SACRAMENTO — A bill that generated spirited debate over the leverage corporations such as McDonald’s and Subway can hold over their franchise owners narrowly passed the Assembly on Thursday.
SB610 would make it harder for corporations to cancel franchise agreements and would add requirements that must be met when a franchisee’s business is sold. The debate spilling across party lines is fueled by intense lobbying from two sides: unions teaming up with franchisees, and business groups that say restricting corporate control could lead to lower food standards, dirty bathrooms and closed stores.
The legislation strikes at the balance of power between franchisees that profit from the reputation of major brands that in turn mandate how businesses are operated. It heads to the Senate after passing on a 41-27 vote, the minimum needed.
The bill authored by Sen. Hannah-Beth Jackson, D-Santa Barbara, was inspired by stories of small-business owners who say they had their livelihoods taken away.
“Franchise agreements are so one-sided,” Kathryn Carter, who runs a McDonald’s restaurant in Daly City, said in a statement. “Franchisees have virtually no say in the businesses we’ve risked our life savings and dedicated years of our lives to build.”
The bill creates a higher standard for canceling a franchise agreement early, which supporters say gives them the same rights during contract disputes as other businesses in California. At least eight other states, including Connecticut and Nebraska, have a similar standard in place, according to Jackson’s office.
Other provisions would protect franchisees from having their business sold or transferred with little notice.
Opponents of the bill say the state shouldn’t meddle in private contracts, arguing that the existing system works to protect internationally recognized brands from rogue business owners.
“They go into that field as a franchisee with their eyes open,” said Assemblyman Donald Wagner, R-Irvine. “We are not talking here about contracts that are convoluted and written in lots of legalese that they can’t understand.”
The International Franchise Association says it will continue its fight against the bill, which has included Web videos saying the bill undermines California’s economic recovery.

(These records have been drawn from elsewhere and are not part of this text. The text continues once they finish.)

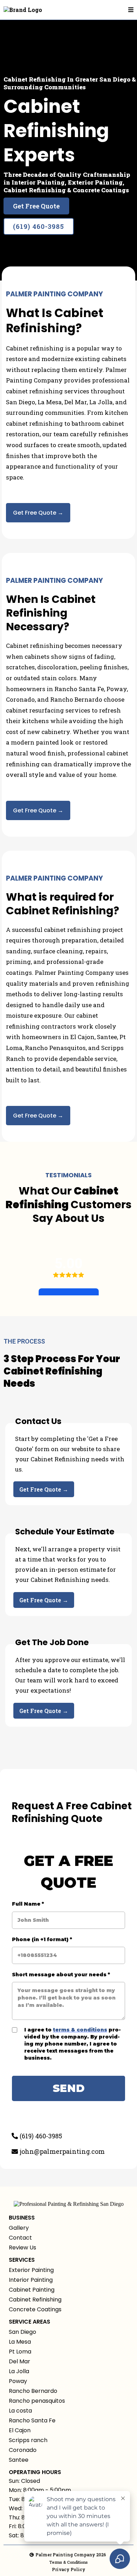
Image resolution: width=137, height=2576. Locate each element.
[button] (130, 10)
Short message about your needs (61, 1974)
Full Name (28, 1904)
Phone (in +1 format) (42, 1939)
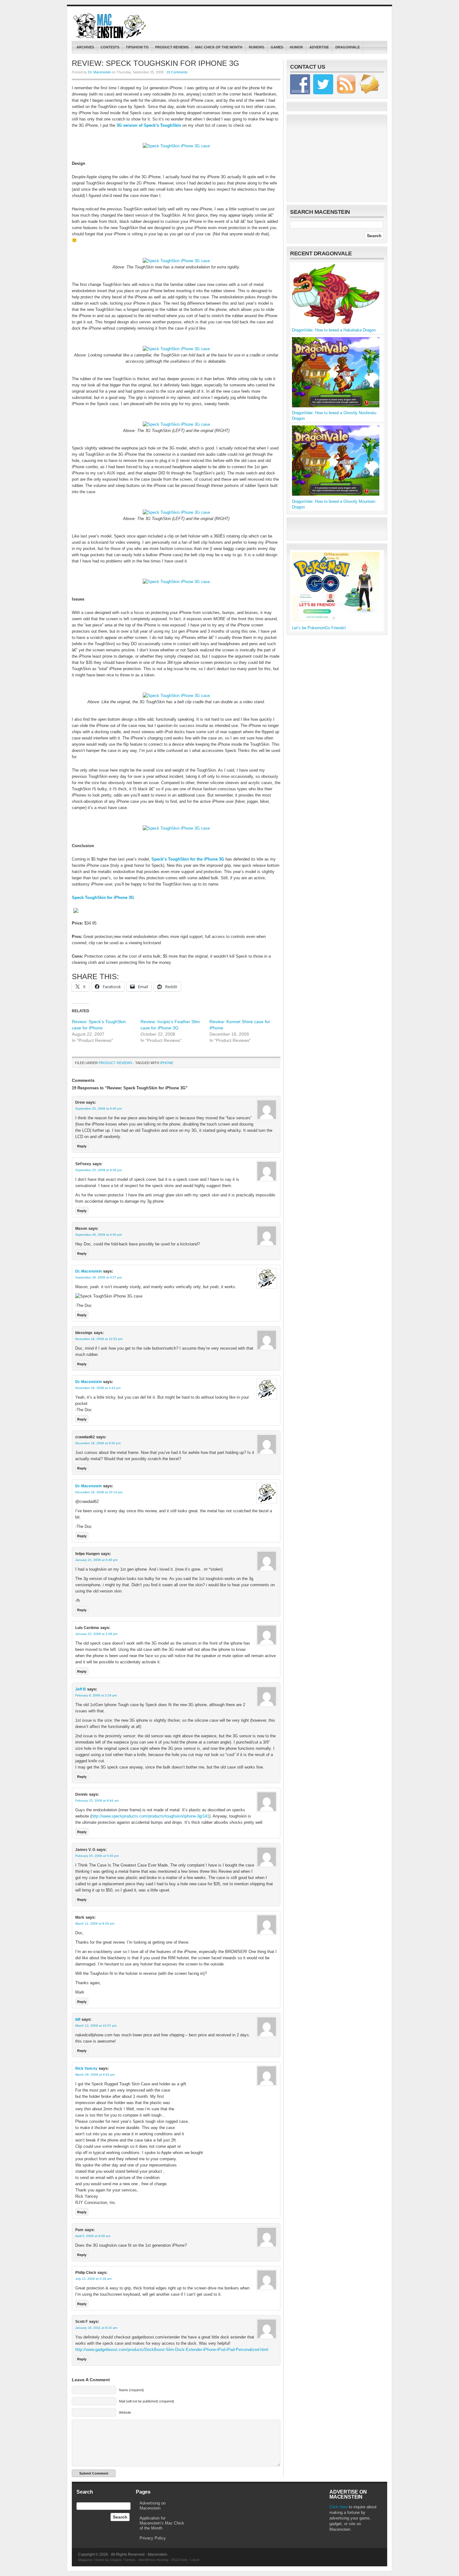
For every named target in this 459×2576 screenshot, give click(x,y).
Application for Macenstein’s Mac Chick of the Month (162, 2523)
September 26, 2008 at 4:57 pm (98, 1277)
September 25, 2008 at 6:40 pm (98, 1108)
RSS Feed (179, 2560)
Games (277, 47)
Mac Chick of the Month (218, 47)
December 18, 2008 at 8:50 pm (98, 1443)
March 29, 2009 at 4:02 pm (95, 2074)
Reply (81, 1146)
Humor (296, 47)
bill (77, 2019)
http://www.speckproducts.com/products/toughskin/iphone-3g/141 (150, 1816)
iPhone (166, 1063)
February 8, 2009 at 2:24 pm (96, 1695)
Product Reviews (172, 47)
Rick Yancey (86, 2068)
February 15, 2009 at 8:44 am (97, 1800)
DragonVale (347, 47)
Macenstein (110, 26)
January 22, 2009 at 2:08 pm (96, 1634)
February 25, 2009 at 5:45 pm (97, 1855)
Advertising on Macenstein (152, 2505)
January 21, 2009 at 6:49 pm (96, 1560)
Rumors (256, 47)
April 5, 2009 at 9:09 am (92, 2236)
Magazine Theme (91, 2560)
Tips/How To (137, 47)
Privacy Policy (153, 2538)
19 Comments (177, 72)
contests (110, 47)
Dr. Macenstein (99, 72)
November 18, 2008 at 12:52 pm (98, 1339)
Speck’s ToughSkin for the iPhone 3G (187, 859)
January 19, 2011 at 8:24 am (96, 2327)
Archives (85, 47)
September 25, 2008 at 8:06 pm (98, 1170)
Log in (194, 2560)
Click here (338, 2507)
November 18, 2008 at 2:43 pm (98, 1388)
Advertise (319, 47)
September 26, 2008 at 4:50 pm (98, 1234)
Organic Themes (123, 2560)
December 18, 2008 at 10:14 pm (98, 1492)
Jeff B (80, 1689)
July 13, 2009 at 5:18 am (93, 2278)
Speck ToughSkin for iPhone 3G (103, 897)
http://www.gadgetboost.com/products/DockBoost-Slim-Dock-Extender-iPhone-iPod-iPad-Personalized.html (171, 2349)
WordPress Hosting (153, 2560)
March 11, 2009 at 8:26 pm (94, 1923)
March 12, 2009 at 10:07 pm (95, 2025)
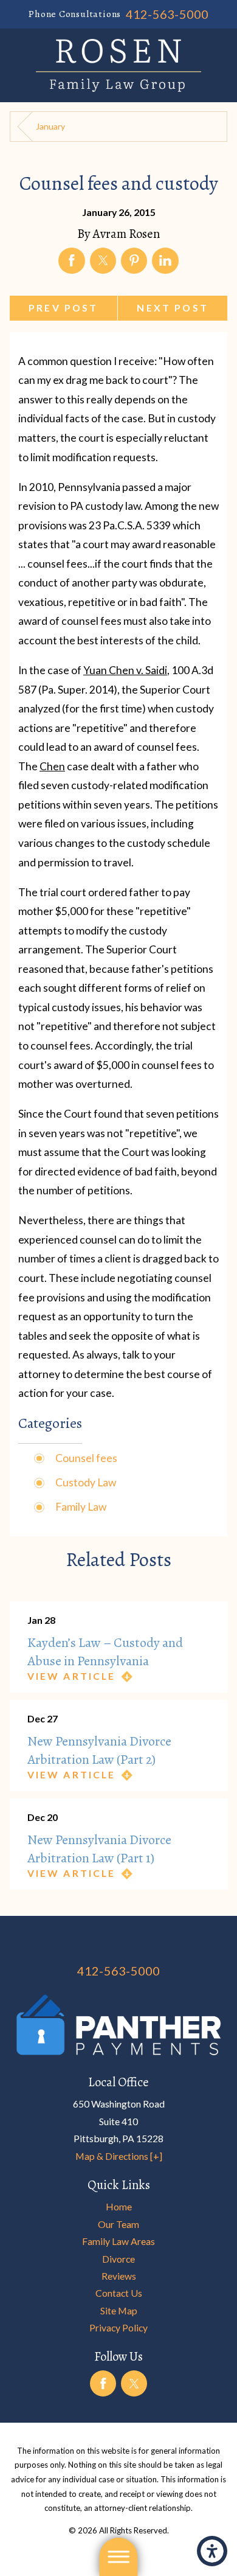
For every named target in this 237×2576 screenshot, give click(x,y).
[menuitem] (119, 2206)
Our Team (118, 2224)
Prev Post (63, 307)
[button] (212, 2551)
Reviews (118, 2276)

“This bill without question will undermine franchise growth in California, lead to frivolous, unnecessary and costly litigation, reduced product quality, harm brand integrity,” Steve Caldeira, the organization’s president and CEO, said in a statement.
They will be challenged by powerful worker groups, including the Service Employees International Union which has been organizing fast-food worker strikes across the U.S.
Assemblywoman Lorena Gonzalez, D-San Diego, noted that franchisees are also limited in what they can pay workers under existing regimes.
“We are talking about small businesses. . . who have been under the thumb of master corporations,” said Gonzalez, a longtime labor advocate. “There is something fundamentally wrong with the relationship as we accept it.”